In short: A German Arbeitszeugnis (employer reference) must by law be benevolent and truthful at once — so criticism can’t be stated openly. Instead it’s encoded: how enthusiastically your performance is praised maps to a hidden school grade. “stets zu unserer vollsten Zufriedenheit” = top marks; “hat sich bemüht” (tried hard) = a fail. This guide decodes the system.
If you’ve worked in Germany, you’ll receive an Arbeitszeugnis when you leave — and you’re legally entitled to one (§ 109 GewO). (For the other German terms in this guide, see the glossary.) A qualified reference evaluates your performance and conduct. The catch is a legal paradox: it must be truthful yet benevolently phrased, so employers can’t write anything openly negative. The workaround is a coded language (Zeugnissprache) that reads positive on the surface. Here’s how to read what it actually says.
German school grades are inverted vs. the Anglo A–F: 1 = excellent, 2 = good, 3 = satisfactory, 4 = adequate, 5 = poor, 6 = fail.
The three mechanics behind (almost) every code
Once you see these, most phrases decode themselves:
- Intensifier stacking. A grade is built from three levers: a time-adverb (stets / immer / jederzeit) × an intensity word (hervorragend / gut …) × the verb (erzielte = achieved vs. bemühte sich = tried). Grade 1 stacks all three; each lever you remove drops it roughly one grade.

□ □ □

• Directions for this task: Copy out the guide to coded German employer references word for word, from its opening summary through the point on intensifier stacking.

• Provided data:
□ □ □

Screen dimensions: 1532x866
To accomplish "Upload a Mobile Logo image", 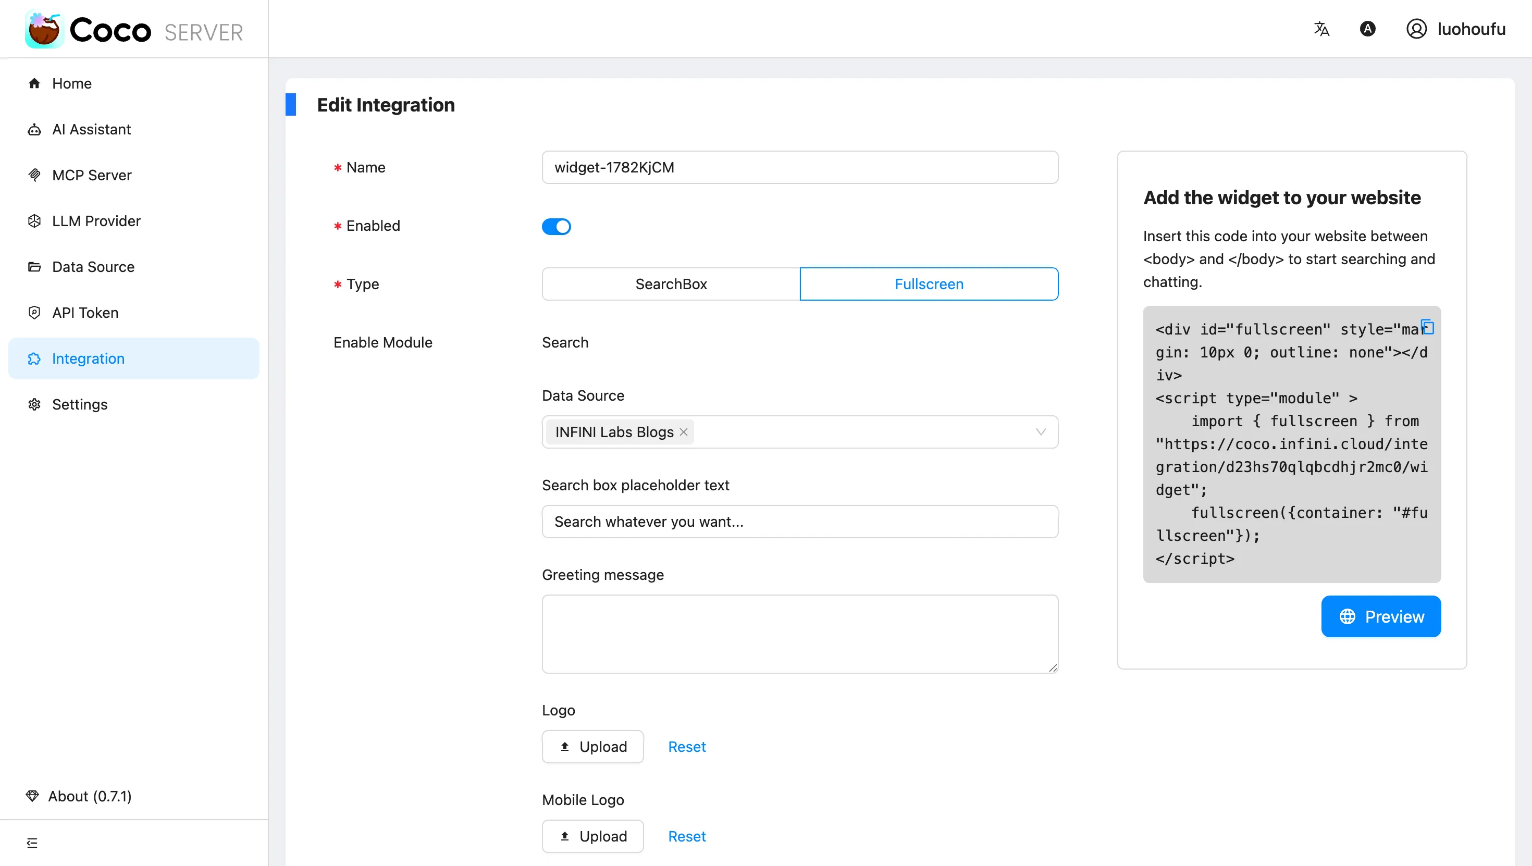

□ □ □

• Written answer:
In short: A German Arbeitszeugnis (employer reference) must by law be benevolent and truthful at once — so criticism can’t be stated openly. Instead it’s encoded: how enthusiastically your performance is praised maps to a hidden school grade. “stets zu unserer vollsten Zufriedenheit” = top marks; “hat sich bemüht” (tried hard) = a fail. This guide decodes the system.
If you’ve worked in Germany, you’ll receive an Arbeitszeugnis when you leave — and you’re legally entitled to one (§ 109 GewO). (For the other German terms in this guide, see the glossary.) A qualified reference evaluates your performance and conduct. The catch is a legal paradox: it must be truthful yet benevolently phrased, so employers can’t write anything openly negative. The workaround is a coded language (Zeugnissprache) that reads positive on the surface. Here’s how to read what it actually says.
German school grades are inverted vs. the Anglo A–F: 1 = excellent, 2 = good, 3 = satisfactory, 4 = adequate, 5 = poor, 6 = fail.
The three mechanics behind (almost) every code
Once you see these, most phrases decode themselves:
- Intensifier stacking. A grade is built from three levers: a time-adverb (stets / immer / jederzeit) × an intensity word (hervorragend / gut …) × the verb (erzielte = achieved vs. bemühte sich = tried). Grade 1 stacks all three; each lever you remove drops it roughly one grade.